Dedicando-se aos lápis em tempo integral, ele logo desenvolveu uma fórmula aperfeiçoada de chumbo, cuja qualidade se igualava àquela fabricada na Alemanha. Um novo moinho para o grafite foi outra das revolucionárias invenções do jovem Thoreau. Se ao menos ele tivesse se dado ao trabalho de patentear essas idéias, poderia ter se tornado um homem rico.
Repousando em seus louros, Thoreau jurou que nunca mais faria um lápis. “Por que deveria?”, ele disse a amigos. “Não farei novamente o que já fiz uma vez”. Porém, como um sedutor canto de sereia, a manufatura de lápis o atraiu de volta; afogado em dívidas, ele retornou com renovado vigor em 1843. Ficou completamente absorvido pelo seu trabalho, a até admitiu a Ralph Waldo Emerson que havia sonhado com máquinas de lápis a noite inteira.

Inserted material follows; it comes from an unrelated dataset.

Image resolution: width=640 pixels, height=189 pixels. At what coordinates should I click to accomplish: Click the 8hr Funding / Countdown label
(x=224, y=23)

O trabalho árduo valeu a pena, pois Thoreau desenvolveu o que as empresas de publicidade anunciaram como “um novo e superior lápis de desenho, expressamente para artista e connaisseurs”. Esse lápis era mais rígido, mais escuro e mais durável do que qualquer outro existente no mercado. Em pouco tempo os professores de Arte de Boston insistiam para que os alunos não usassem nenhum outro lápis que não fosse o de Thoreau. Somente a crescente concorrência, em parte incitada pelas inovações de manufatura do próprio Thoreau, impediu que a família dominasse a indústria de lápis nos Estados Unidos.
Henry David, o vermelho?
Em 1954, no auge da “Ameaça Vermelha”, os gentis individualistas de Concord se transformaram em um improvável alvo da histeria anticomunista. O Serviço de Informações dos Estados Unidos ordenou que todas as cópias de “Walden” fossem removidas das embaixadas norte-americanas no mundo inteiro. O livro, proclamavam, era “positivamente socialista”.
Nome aos bichos
Thoreau considerava-se um naturalista acima de tudo. Portanto, provavelmente ficaria encantado ao saber que existe um inseto que recebeu o seu nome. O entomologista A. A. Girault denominou uma espécie de vespa como Thoreauia em homenagem a ele.